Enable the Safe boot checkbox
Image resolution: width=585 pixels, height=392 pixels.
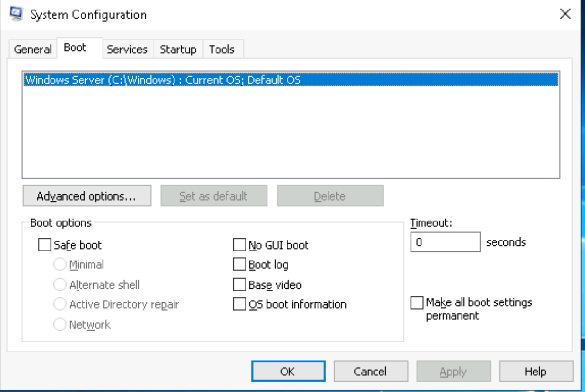(x=44, y=245)
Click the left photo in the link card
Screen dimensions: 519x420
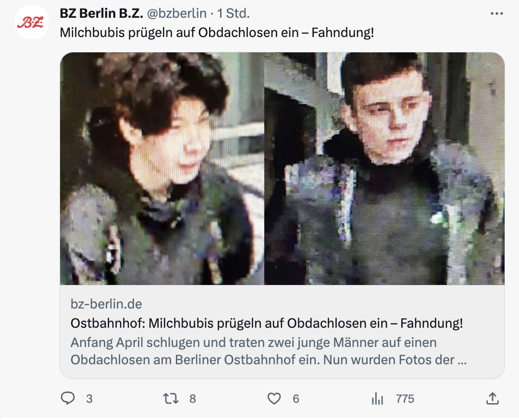pyautogui.click(x=162, y=169)
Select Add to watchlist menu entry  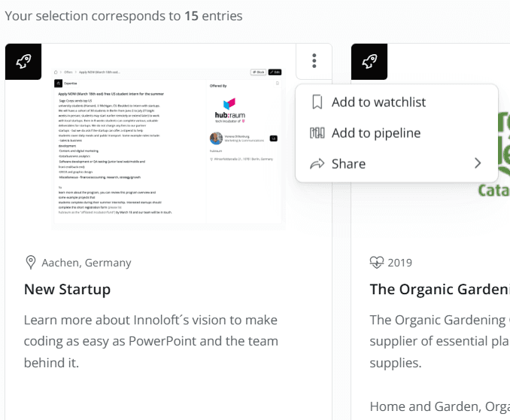378,102
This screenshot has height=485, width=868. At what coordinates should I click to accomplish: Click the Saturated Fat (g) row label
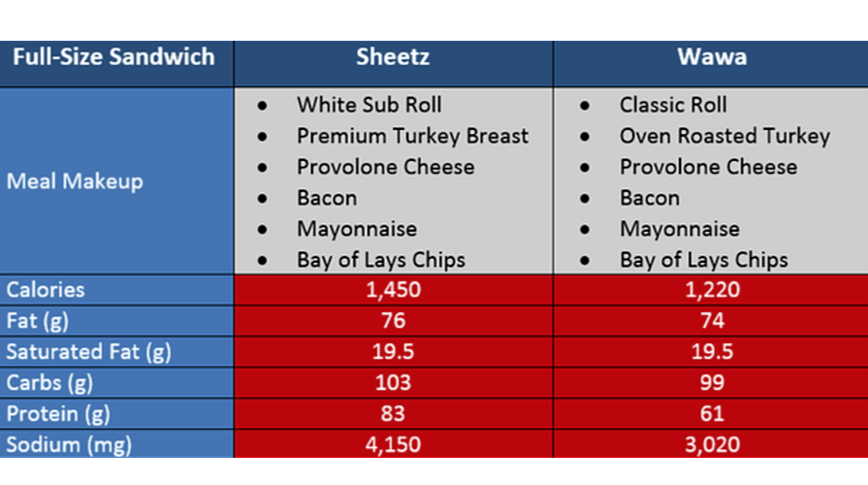pyautogui.click(x=88, y=351)
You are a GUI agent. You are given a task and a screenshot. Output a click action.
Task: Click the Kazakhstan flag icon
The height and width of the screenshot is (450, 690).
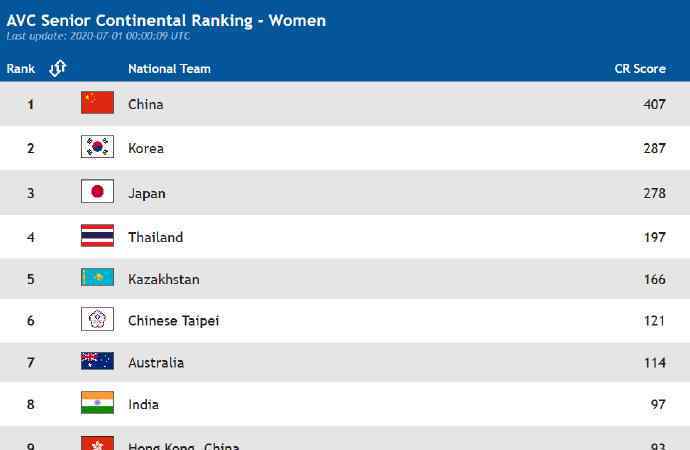click(x=97, y=277)
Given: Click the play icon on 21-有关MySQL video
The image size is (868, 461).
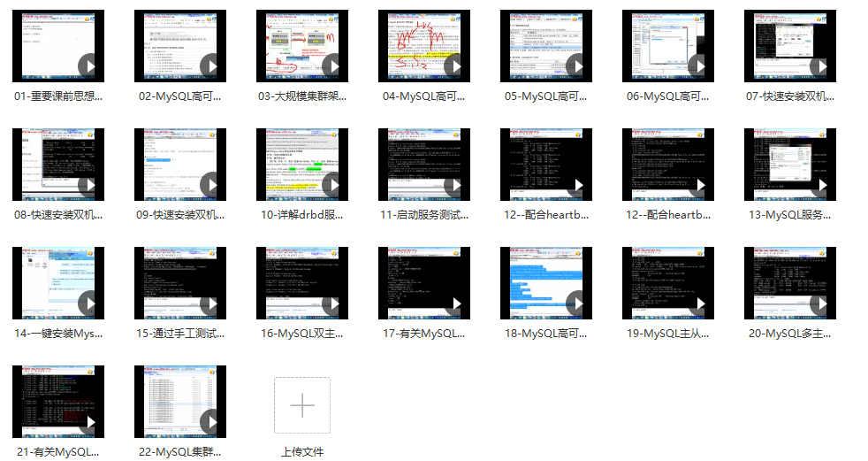Looking at the screenshot, I should pos(89,423).
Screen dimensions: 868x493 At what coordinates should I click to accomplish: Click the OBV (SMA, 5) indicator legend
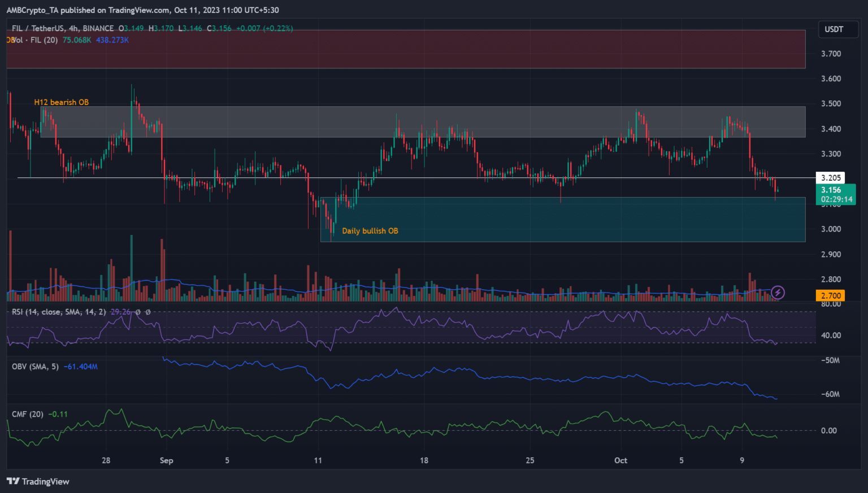[x=35, y=367]
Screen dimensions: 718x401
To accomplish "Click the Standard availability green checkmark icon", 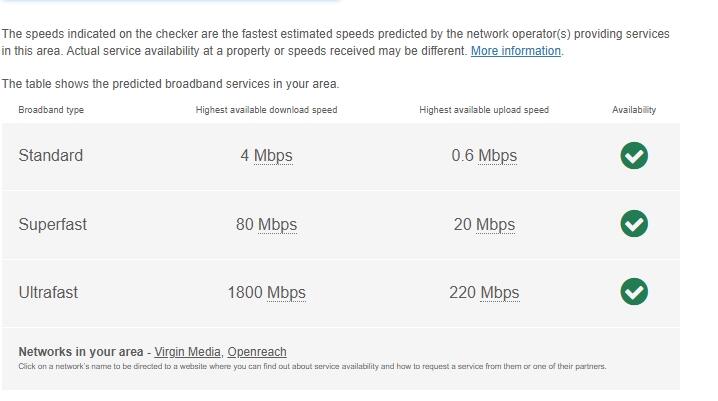I will pos(634,156).
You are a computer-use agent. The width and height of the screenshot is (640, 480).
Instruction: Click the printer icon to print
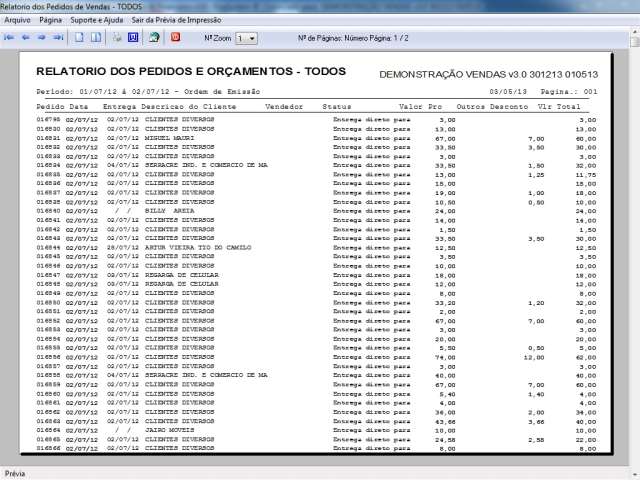point(116,37)
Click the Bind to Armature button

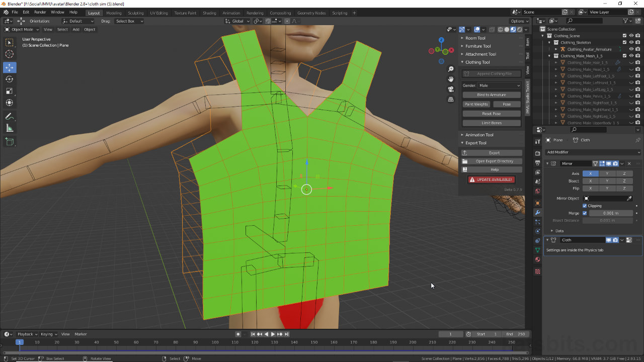pos(492,95)
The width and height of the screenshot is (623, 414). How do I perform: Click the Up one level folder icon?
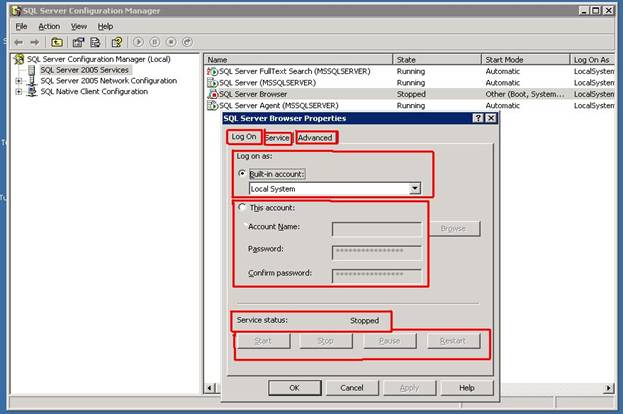[57, 42]
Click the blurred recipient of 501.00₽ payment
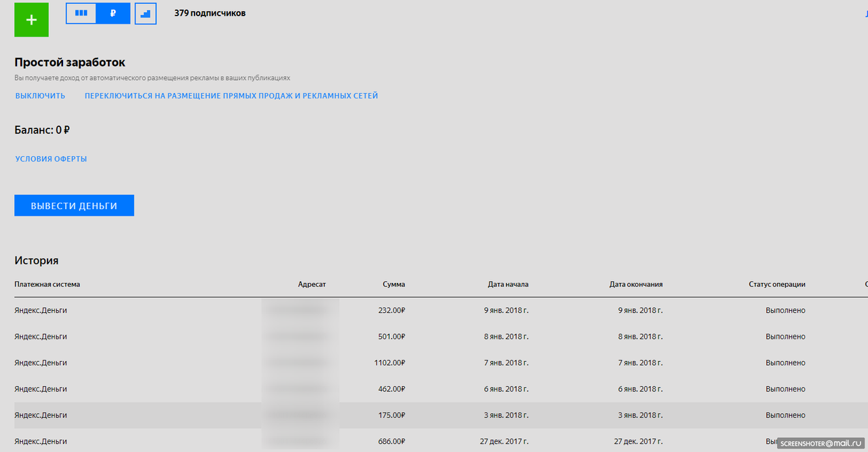 [300, 337]
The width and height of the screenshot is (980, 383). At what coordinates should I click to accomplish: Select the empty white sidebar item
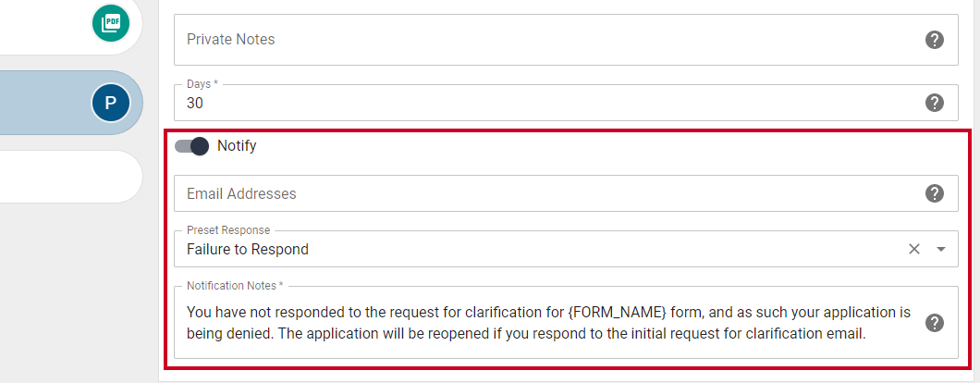pyautogui.click(x=70, y=177)
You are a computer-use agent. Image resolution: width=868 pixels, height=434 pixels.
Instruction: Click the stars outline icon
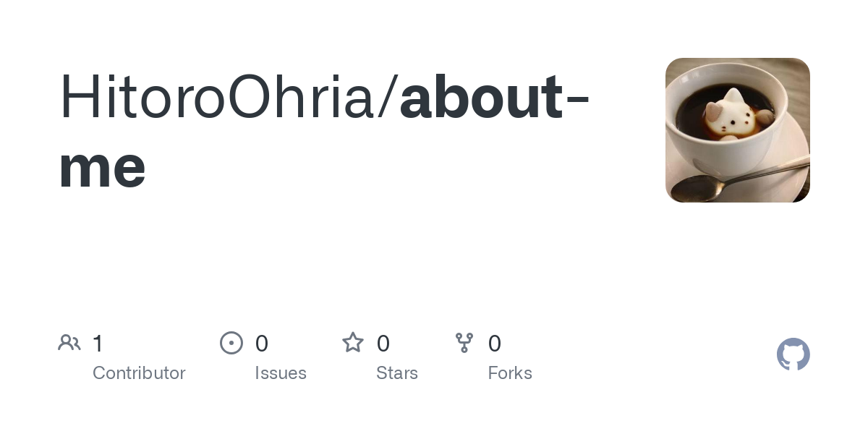pos(353,342)
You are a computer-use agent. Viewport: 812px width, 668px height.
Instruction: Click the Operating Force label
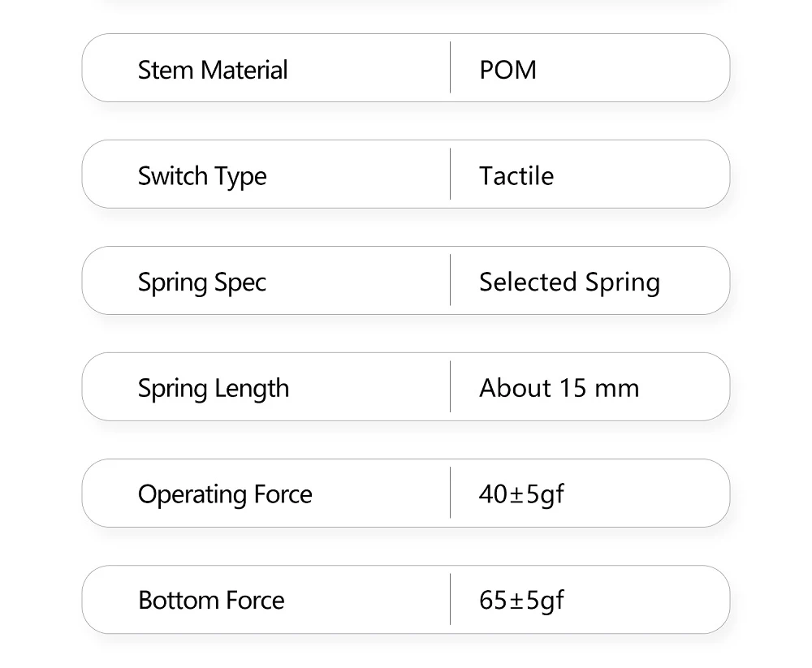point(225,494)
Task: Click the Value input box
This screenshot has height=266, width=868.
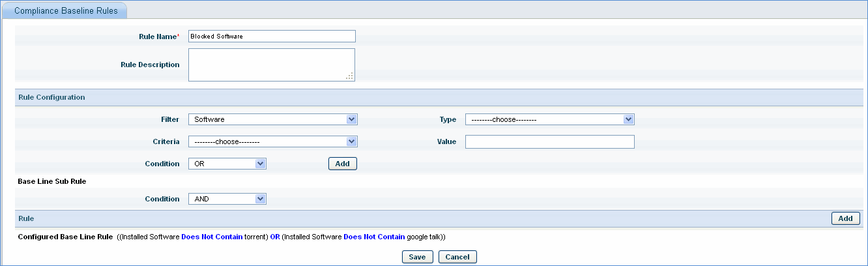Action: coord(549,141)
*-*-*
Exercise
Everything from the line containing "Instruction: Click the stars outline icon" through the last line of the entries is to be output exactly as written, minus any pictures.

The answer
Instruction: Click the stars outline icon
pos(353,342)
You are a computer-use agent. Viewport: 812px width, 668px height.
Instruction: Click the Operating Force label
point(225,494)
Task: Click the Value input box
This screenshot has height=266, width=868.
Action: coord(549,141)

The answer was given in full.